Bu duyguyu yoğun bir şekilde hissettiğim konulardan biri de, 1974-75 yıllarından bu yana ilgi, iş ve meslek alanım olan kent yönetimi ve yerel yönetimlerle ilgilidir. 1970’li yılların sonunda biri Ordu’nun Fatsa ilçesinde, diğeri de İzmir’in göbeğindeki Gültepe‘de ortaya çıkan iki halkçı/devrimci belediye başkanının başlattığı hareketin 12 Eylül sonrasında hem fiili hem de düşünsel olarak devam ettirilmediğini, onların o yıllarda devrimci bir bilinçle başlattıkları belediyecilik hareketinin halen geliştirilmediğini, bir iki adım öteye götürülmediğini düşünürüm.
Evet, biliyor ve izliyorum. Her ikisinin de ölüm yıldönümlerinde yakın arkadaşları, dostları, yoldaşları, o beldenin şimdiki belediye başkanları; hatta diğer belediye başkanları ve siyasetçiler onları unutmayarak ve mezarına gidip kırmızı karanfiller bırakarak anmaya, onlar hakkında güzel şeyler söylemeye çalışıyorlar.
Ama onun ötesine giden bir şey, onların başlattığını geliştiren bir hareket, bir girişim ne yazık ki, ortada yok….
Onların o tarihlerde yaptıkları bilinçli bir şekilde tartışılıp analiz edilmediği, günümüzün koşulları içinde geliştirilmediği için şimdi adeta toplumcu ya da devrimci belediyecilik ile sosyal belediyeciliği birbirine karıştırır olduk.

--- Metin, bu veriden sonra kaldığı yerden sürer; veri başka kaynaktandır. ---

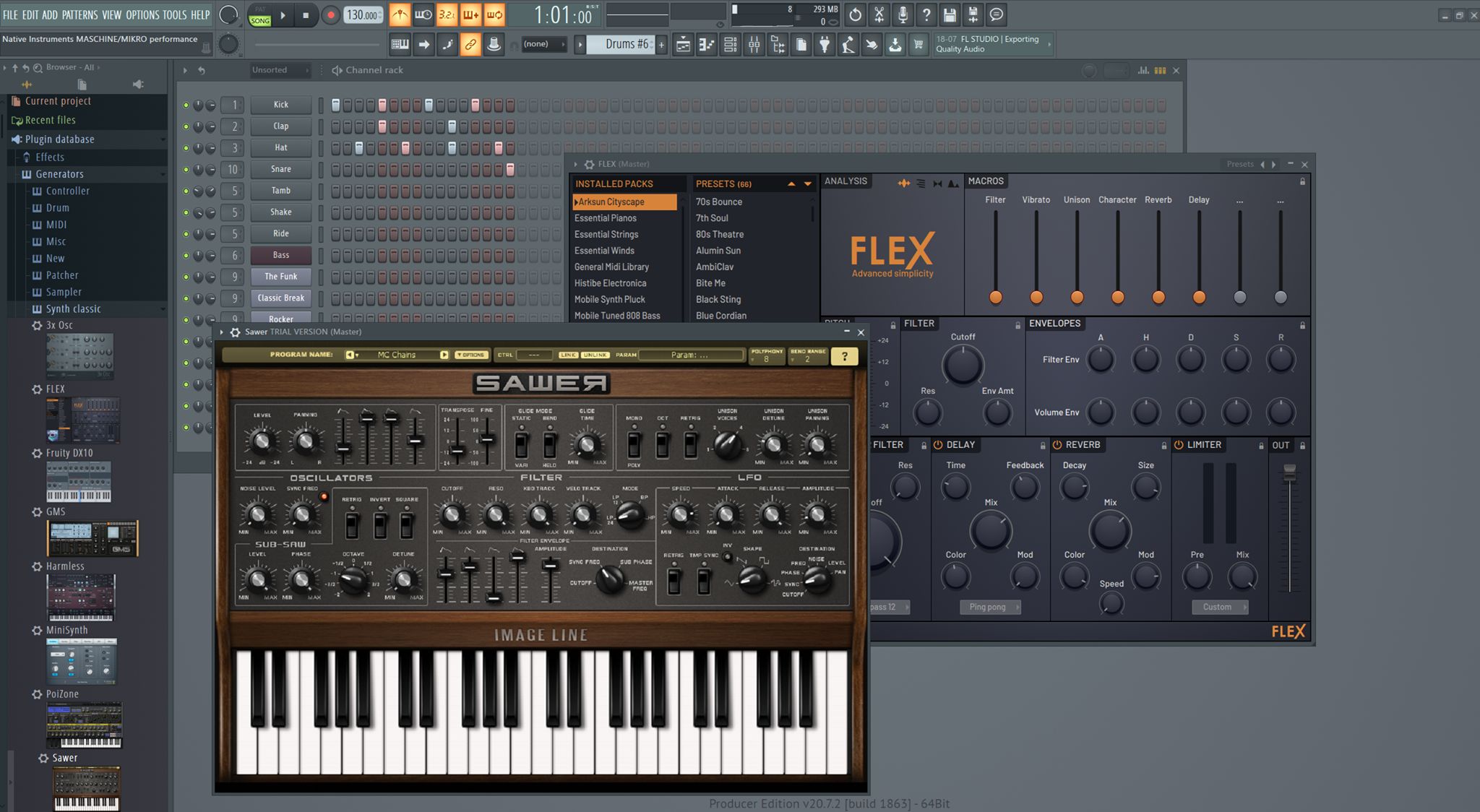
Task: Click the undo icon in the toolbar
Action: [x=855, y=14]
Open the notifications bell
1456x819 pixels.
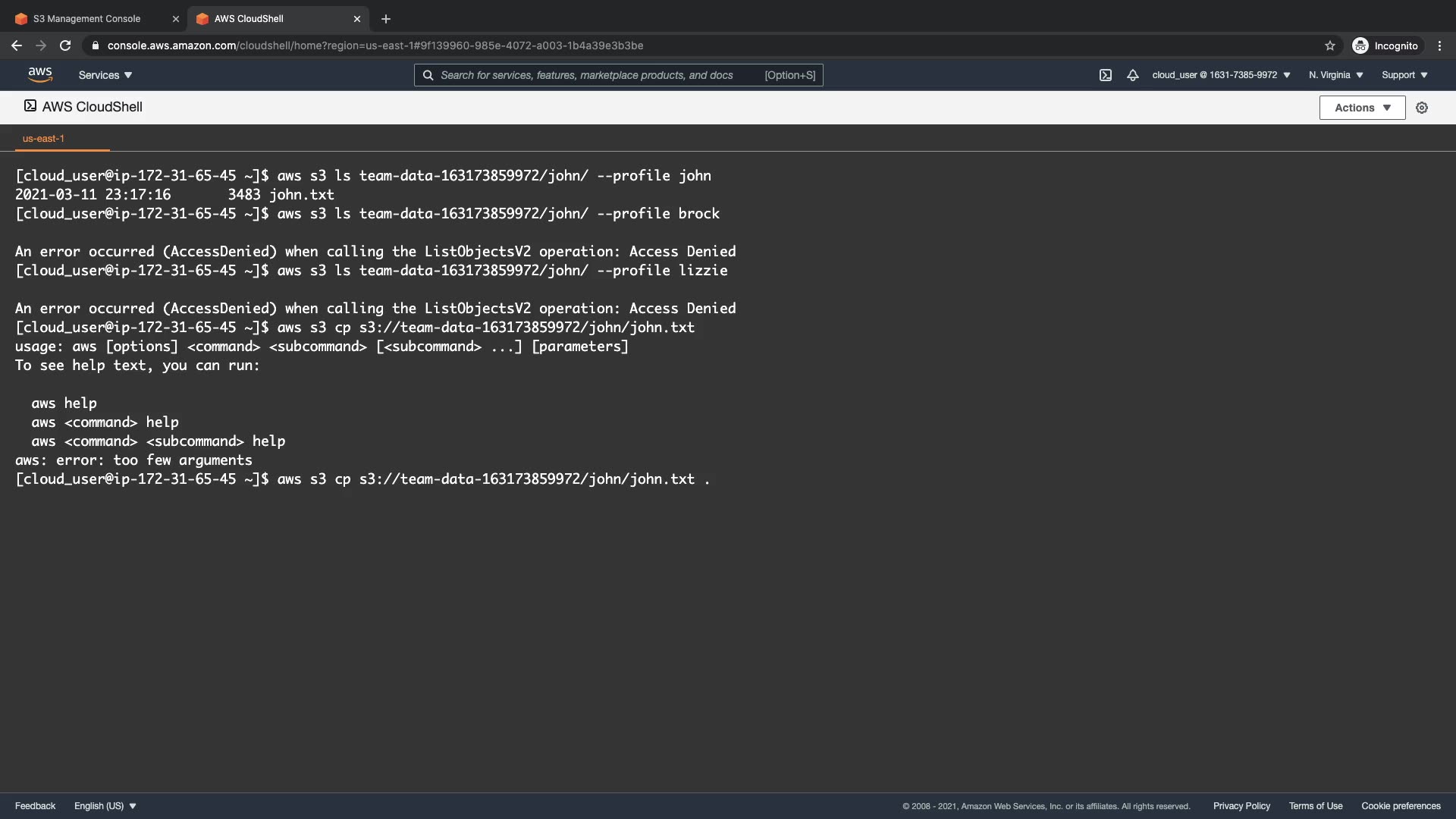1133,75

Onların ismini her an dillendirip anan bugünün belediye başkanları şimdi büyük inşaat şirketleri, sermaye çevreleri ve rant lobileriyle birlikte kentin halka ait olduğunu unutmuş gözüküyorlar. Küreselleşmeci neoliberal hocalardan aldıkları ders ve tavsiyelerle ya da belediye meclisi kürsüsünden ya da belediye gazetesi gibi çalışan İnternet gazetelerinden verdikleri mesajlarla kentin yönetimi konusundaki düşüncelerini ortaya koyup hepimizi, özellikle de kendi dava arkadaşlarını şaşırtıp üzüyorlar.
Fatsa eski belediye başkanı (Terzi) Fikri Sönmez ile Gültepe eski belediye başkanı Aydın Erten’i tanımamakla birlikte yaptıklarını öğrenmek, analiz edip değerlendirmek amacıyla uzun bir süredir yakınındaki eski dava arkadaşlarıyla görüşmeye, onların anılarını dinlemeye, bu amaçla yazılmış yayınları okumaya çalıştım. Bu amaçla yapılmış belgesel filmleri bulup izlemek, onların içinden toplumcu belediyecilik adına izler bulmak için uğraştım. Ayrıca Devrimci Yol hareketinin temsilcisi olarak Fatsa deneyiminin içinde yer alan Mülkiye’den arkadaşım Sedat Göçmen‘in “Fırtınalı Denizin Yolcuları” isimli anı kitabını okuyarak o dönemde yaşananların bir toplumcu belediyecilik modeline dönüşebilmesi için genel bir değerlendirme yapılıp yapılmadığını görmeye çalıştım.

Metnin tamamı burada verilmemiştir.